● WHAT TO DO
1. Answer these from the patch discussion:
(a) On what date and at what time is the message stamped?
(b) Which subscribers did tmsriram add?
(c) Which CPU erratum is named as one to mitigate?
2. In the patch discussion, list every name tagged with @ on the line that begins "@echristo".
3. Does each statement agree with the patch discussion? Answer yes or no for each, and quote the words that decide it.
(a) The change takes an object file level route.
(b) Large code model addressing is said to raise performance.
(c) tmsriram says the ideas were fine to share openly.

● DOCUMENT EXCERPT
[PATCH] D68065: Propeller: LLD Support for Basic Block Sections

Tue Mar 24 01:35:44 PDT 2020

tmsriram added subscribers: snehasish, tejohnson.
tmsriram added a comment.

In D68065#1938447 <https://reviews.llvm.org/D68065#1938447>, @MaskRay wrote:

> In D68065#1937331 <https://reviews.llvm.org/D68065#1937331>, @tmsriram wrote:
>
> > In D68065#1934866 <https://reviews.llvm.org/D68065#1934866>, @MaskRay wrote:
> >
> > > I am very glad to see that we have made progress by landing D68063 <https://reviews.llvm.org/D68063> (llvm/CodeGen/CommandFlags.inc) and D73674 <https://reviews.llvm.org/D73674> (llvm/lib/CodeGen/AsmPrinter/AsmPrinter.cpp). Basic block sections is agreed to be useful even outside Properller.
> > >
> > > There are several optimizations goals:
> > >
> > > - Alignment inserting
> > > - Automatic cache prefetching
> > > - Large code model addressing can lower performance quite a bit. A post-link scheme can relax large code model addressting to small code model addressing.
> > > - ...
> >
>

@echristo @snehasish @dxf @ruiu @tejohnson  @rnk

All the above ideas you mentioned here, you heard it from my team in face to face meetings and the last one in internal discussions. I recall specifically telling you some of it  is in very early stages and to keep it to yourself. You could have at least checked with us before mentioning it, as just courtesy if not anything else.

>>> There is a CPU erratum that we want to mitigate.
>>> 
>>> - Intel's Jump Condition Code Erratum
>>> 
>>>   By making this change, we will go the object file level route: annotate object files with metadata so that certain transformations can be performed.
>>> 
>>>   Whether this scheme can satisfy the goals and avoid the erratum, and the uncertainty about how many stuff we will have to reinvent is my biggest concerns.

● AVAILABLE DATA
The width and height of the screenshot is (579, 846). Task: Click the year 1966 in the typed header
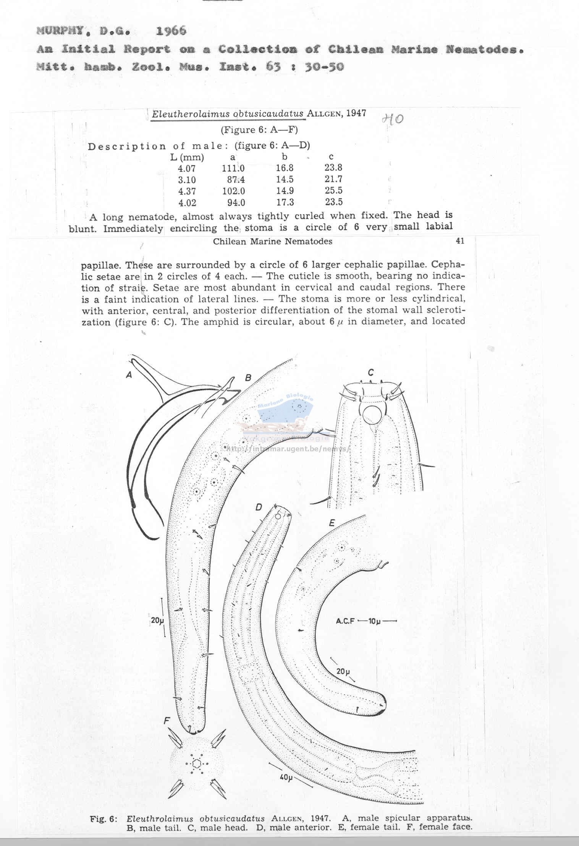click(x=171, y=31)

● COMPLETED EXERCISE
1.
(a) Tue Mar 24 01:35:44 PDT 2020
(b) snehasish and tejohnson
(c) Intel's Jump Condition Code Erratum

2. echristo, snehasish, dxf, ruiu, tejohnson, rnk

3.
(a) Yes: "we will go the object file level route"
(b) No: "Large code model addressing can lower performance quite a bit."
(c) No: "I recall specifically telling you some of it  is in very early stages and to keep it to yourself."